Contudo, e apesar desta posição do PS, que a ex-autarca já tinha dito ao Expresso que seria comunicada aos autarcas socialistas no decorrer desta semana, “nenhuma autarquia está dispensada de participar no debate, assim como ninguém será decapitado se o autarca socialista decidir avançar”, clarificou. E a avançar estão, segundo o Diário Económico, municípios socialistas, como Águeda, Castelo Branco e Abrantes, embora Celeste Simão, vereadora da Câmara de Abrantes, também presente no debate, tenha dito que “perante as condições não estamos disponíveis” para avançar, além de que “o timing não é oportuno”.

Do “timing” reclamaram também os restantes oradores no evento, dizendo que tudo está a ser “precipitado”. Foi o caso da deputada do partido socialista, Odete João, que criticou o modelo apresentado pelo Governo e colocou “uma linha vermelha nas competências técnico-pedagógicas e recrutamento de professores que não devem passar para as autarquias”. Lembre-se porém que a proposta que está a ser discutida com os autarcas não incluiu gestão de pessoal docente.

“A forma como o Governo está a querer implementar esta descentralização abrange áreas suscetíveis de criarem novas zonas de conflitualidade entre autarquias e escolas, esvaziando competências das escolas”, reforçou a deputada.

Questionada diretamente pelo Observador sobre o que defende então o PS como modelo de descentralização, Odete João limitou-se a dizer que essa matéria tem de ser discutida “amplamente”.

Susana Amador, da câmara de Odivelas, já tinha referido momentos antes que o decreto de 2008, que transfere uma série de competências para as autarquias até ao 3.º ciclo, “não deve ser alargado ao ensino secundário sem se analisar de forma profissional e rigorosa o que aconteceu”. Além disso, defendeu, a “gestão pedagógica e disciplinar devem permanecer nos agrupamentos”.

Já o socialista e antigo reitor da Universidade de Lisboa, António Sampaio da Nóvoa, voltou a defender a descentralização, levantando contudo dúvidas à forma como o Governo está a querer descentralizar competências. “O debate não pode ser feito com esta ligeireza, não pode ser só entre Governo e autarcas”, disse Sampaio da Nóvoa.

“Parece que estamos mais perante um processo e desconcentração do que de descentralização de competências”, acrescentou o socialista, criticando a “ausência total de referências à esfera dos professores”, apontando ainda para o risco de a descentralização “poder contribuir para mais desigualdades territoriais”. “A diversidade é absolutamente essencial. Outra coisa é a desigualdade”, rematou.

No passado sábado, o secretário-geral do PS, António Costa, também defendeu a regionalização do país, afirmando ser “necessário avançar na descentralização”, sem fazer qualquer comentário às propostas já apresentadas pelo Governo neste sentido.
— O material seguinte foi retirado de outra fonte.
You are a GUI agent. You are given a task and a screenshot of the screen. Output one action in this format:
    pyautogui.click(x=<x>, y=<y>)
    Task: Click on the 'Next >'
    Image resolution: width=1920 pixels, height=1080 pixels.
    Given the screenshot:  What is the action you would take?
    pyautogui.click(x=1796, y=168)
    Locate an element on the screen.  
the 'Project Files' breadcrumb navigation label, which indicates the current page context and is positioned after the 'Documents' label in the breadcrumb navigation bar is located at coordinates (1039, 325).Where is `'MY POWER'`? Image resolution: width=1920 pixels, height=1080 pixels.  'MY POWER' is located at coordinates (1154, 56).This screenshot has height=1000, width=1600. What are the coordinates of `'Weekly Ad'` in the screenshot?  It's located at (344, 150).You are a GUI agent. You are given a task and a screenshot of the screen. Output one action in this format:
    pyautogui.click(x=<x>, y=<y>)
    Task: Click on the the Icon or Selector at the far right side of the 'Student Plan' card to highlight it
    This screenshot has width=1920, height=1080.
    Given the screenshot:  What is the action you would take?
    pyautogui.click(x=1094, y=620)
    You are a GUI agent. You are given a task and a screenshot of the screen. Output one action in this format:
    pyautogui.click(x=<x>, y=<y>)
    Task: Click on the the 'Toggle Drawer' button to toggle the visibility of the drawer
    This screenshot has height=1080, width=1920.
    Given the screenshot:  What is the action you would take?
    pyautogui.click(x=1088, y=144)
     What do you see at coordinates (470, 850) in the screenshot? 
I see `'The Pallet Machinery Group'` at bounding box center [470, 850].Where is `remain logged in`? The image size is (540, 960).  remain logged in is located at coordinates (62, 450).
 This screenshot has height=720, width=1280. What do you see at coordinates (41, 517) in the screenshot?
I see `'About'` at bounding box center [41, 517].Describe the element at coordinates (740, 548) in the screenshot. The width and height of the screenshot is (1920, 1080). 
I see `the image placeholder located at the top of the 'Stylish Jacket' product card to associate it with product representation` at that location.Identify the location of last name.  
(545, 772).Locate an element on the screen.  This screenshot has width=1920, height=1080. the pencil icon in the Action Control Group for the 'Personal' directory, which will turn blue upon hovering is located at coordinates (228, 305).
A defesa pela descentralização tem acompanhado de resto os discursos de António Costa ao longo dos últimos tempos e está plasmada na moção com a qual se apresentou ao Congresso (Uma Agenda para a Década).

Esta quinta-feira o Governo receberá a Associação Nacional de Dirigentes Escolares, a Associação Nacional de Diretores de Agrupamentos e Escolas Públicas e o Conselho das Escolas para discutir esta matéria. E no próximo dia 13 de fevereiro o Governo levará o tema da descentralização ao Parlamento.